At least eight people have been killed and 45 others wounded in bomb attacks in the capital Baghdad and central Iraq, officials have said.
The blasts on Tuesday raised the death toll from five days of attacks to 115 in the worst spasm of violence the country has suffered since US forces left the cities on June 30, turning over urban security to Iraqi troops.
In the worst attack, eight people were killed and 30 injured in bombings in the eastern Baghdad neighbourhood of Al-Amin, an interior ministry official said.
Two car bombs, one near a cafe and another outside an apartment complex, exploded within five minutes of each other in the mixed Shia-Christian neighbourhood, the official said.
Common attacks
Nine people were also wounded when a car bomb exploded in a market in the Shaab suburb of northeast Baghdad, the official said.
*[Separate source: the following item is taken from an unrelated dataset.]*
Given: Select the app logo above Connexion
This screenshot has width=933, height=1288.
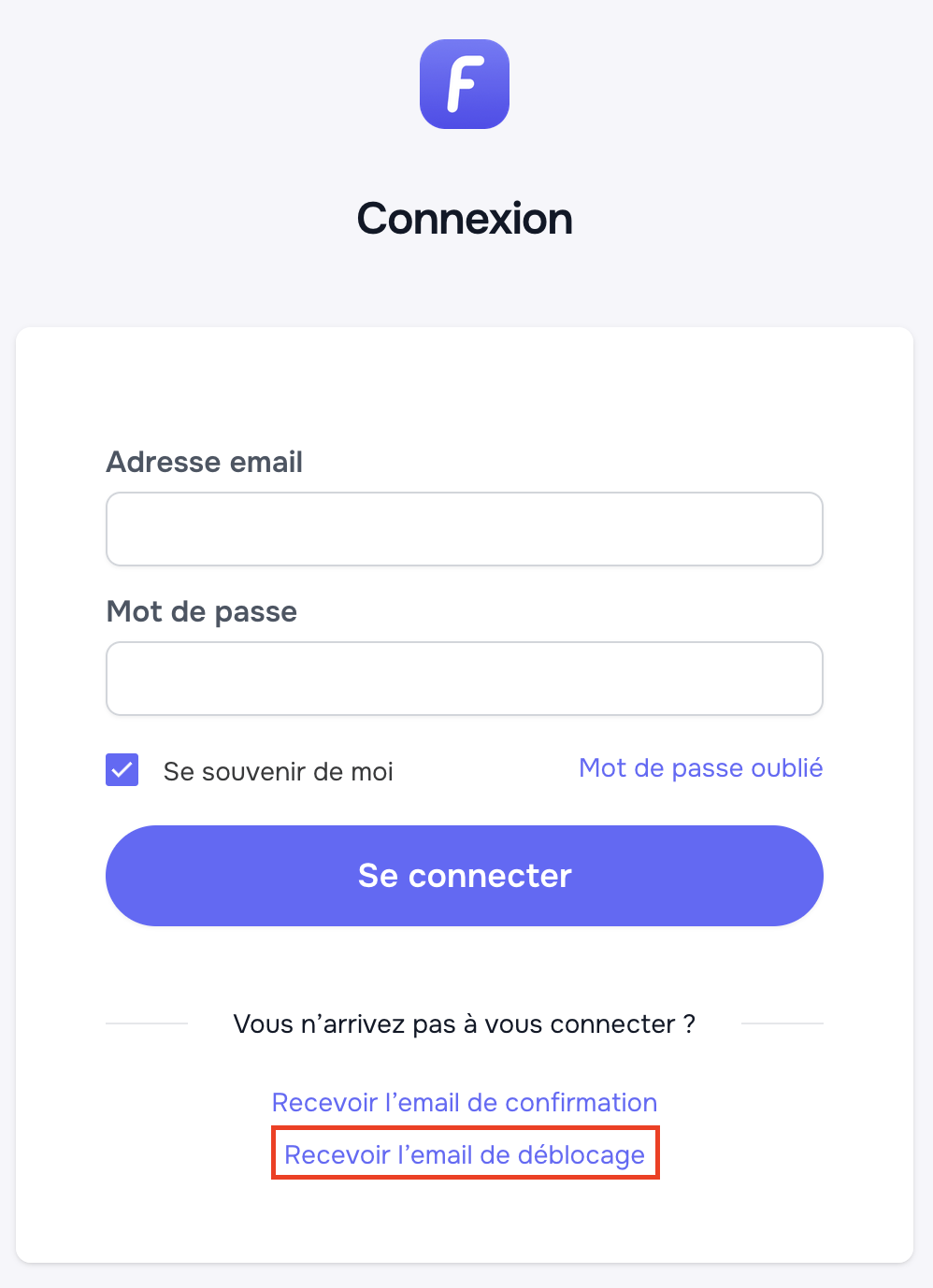Looking at the screenshot, I should pyautogui.click(x=465, y=84).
In Baquba, north of the capital, a six-year-old boy was injured when the car he was travelling in was hit by a roadside bomb, a local security official said.
Two soldiers were also wounded by a roadside bomb in the town of Abara outside Baquba, the capital of the province of Diyala, which remains one of the most dangerous areas in the country.
Three traffic police were wounded by a bomb planted on the road to the Jordanian border in Saqlawiya district, west of Baghdad, a local police official said.
Despite an overall drop in violence in Iraq in recent months, attacks on security forces and civilians remain common in Baghdad, Mosul and in the ethnically divided northern oil-rich city of Kirkuk.